# Available data start

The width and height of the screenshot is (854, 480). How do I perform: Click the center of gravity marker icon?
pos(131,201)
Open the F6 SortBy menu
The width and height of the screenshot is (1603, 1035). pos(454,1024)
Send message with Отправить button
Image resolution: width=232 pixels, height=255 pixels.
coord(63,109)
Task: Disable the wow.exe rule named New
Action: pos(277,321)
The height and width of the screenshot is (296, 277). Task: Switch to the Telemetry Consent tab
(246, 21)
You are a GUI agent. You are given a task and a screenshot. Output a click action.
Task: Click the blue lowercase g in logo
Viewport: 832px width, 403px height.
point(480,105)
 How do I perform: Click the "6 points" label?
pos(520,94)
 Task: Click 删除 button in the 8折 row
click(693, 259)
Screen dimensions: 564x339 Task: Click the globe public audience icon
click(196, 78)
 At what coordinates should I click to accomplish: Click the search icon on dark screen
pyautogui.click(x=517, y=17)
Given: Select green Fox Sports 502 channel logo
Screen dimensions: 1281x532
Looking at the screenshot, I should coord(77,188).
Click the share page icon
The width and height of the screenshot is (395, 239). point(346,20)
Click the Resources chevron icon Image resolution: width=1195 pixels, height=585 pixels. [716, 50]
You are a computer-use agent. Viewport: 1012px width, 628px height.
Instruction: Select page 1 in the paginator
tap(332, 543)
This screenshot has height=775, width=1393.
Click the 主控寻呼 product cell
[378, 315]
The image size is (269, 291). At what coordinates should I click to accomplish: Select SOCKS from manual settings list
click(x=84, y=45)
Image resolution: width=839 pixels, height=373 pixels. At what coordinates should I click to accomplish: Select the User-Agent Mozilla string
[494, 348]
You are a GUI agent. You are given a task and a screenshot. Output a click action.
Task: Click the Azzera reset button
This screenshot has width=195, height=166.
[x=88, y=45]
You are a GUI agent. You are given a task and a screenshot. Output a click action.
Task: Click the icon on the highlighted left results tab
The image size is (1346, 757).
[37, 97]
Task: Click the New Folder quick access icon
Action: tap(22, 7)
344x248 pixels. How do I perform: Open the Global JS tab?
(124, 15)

# Available data end

**Task details**
Put these lines into a numbered list, leaving out any blank lines.

**Full response**
1. The width and height of the screenshot is (854, 480). How do I perform: Click the center of gravity marker icon?
2. pos(131,201)
3. Open the F6 SortBy menu
4. The width and height of the screenshot is (1603, 1035). pos(454,1024)
5. Send message with Отправить button
6. Image resolution: width=232 pixels, height=255 pixels.
7. coord(63,109)
8. Task: Disable the wow.exe rule named New
9. Action: pos(277,321)
10. The height and width of the screenshot is (296, 277). Task: Switch to the Telemetry Consent tab
11. (246, 21)
12. You are a GUI agent. You are given a task and a screenshot. Output a click action.
13. Task: Click the blue lowercase g in logo
14. Viewport: 832px width, 403px height.
15. point(480,105)
16.  How do I perform: Click the "6 points" label?
17. pos(520,94)
18.  Task: Click 删除 button in the 8折 row
19. click(693, 259)
20. Screen dimensions: 564x339 Task: Click the globe public audience icon
21. click(196, 78)
22.  At what coordinates should I click to accomplish: Click the search icon on dark screen
23. pyautogui.click(x=517, y=17)
24. Given: Select green Fox Sports 502 channel logo
25. Screen dimensions: 1281x532
26. Looking at the screenshot, I should coord(77,188).
27. Click the share page icon
28. The width and height of the screenshot is (395, 239). point(346,20)
29. Click the Resources chevron icon Image resolution: width=1195 pixels, height=585 pixels. [716, 50]
30. You are a computer-use agent. Viewport: 1012px width, 628px height.
31. Instruction: Select page 1 in the paginator
32. tap(332, 543)
33. This screenshot has height=775, width=1393.
34. Click the 主控寻呼 product cell
35. [378, 315]
36. The image size is (269, 291). At what coordinates should I click to accomplish: Select SOCKS from manual settings list
37. click(x=84, y=45)
38. Image resolution: width=839 pixels, height=373 pixels. At what coordinates should I click to accomplish: Select the User-Agent Mozilla string
39. [494, 348]
40. You are a GUI agent. You are given a task and a screenshot. Output a click action.
41. Task: Click the Azzera reset button
42. This screenshot has width=195, height=166.
43. [x=88, y=45]
44. You are a GUI agent. You are given a task and a screenshot. Output a click action.
45. Task: Click the icon on the highlighted left results tab
46. The image size is (1346, 757).
47. [37, 97]
48. Task: Click the New Folder quick access icon
49. Action: tap(22, 7)
50. 344x248 pixels. How do I perform: Open the Global JS tab?
51. (124, 15)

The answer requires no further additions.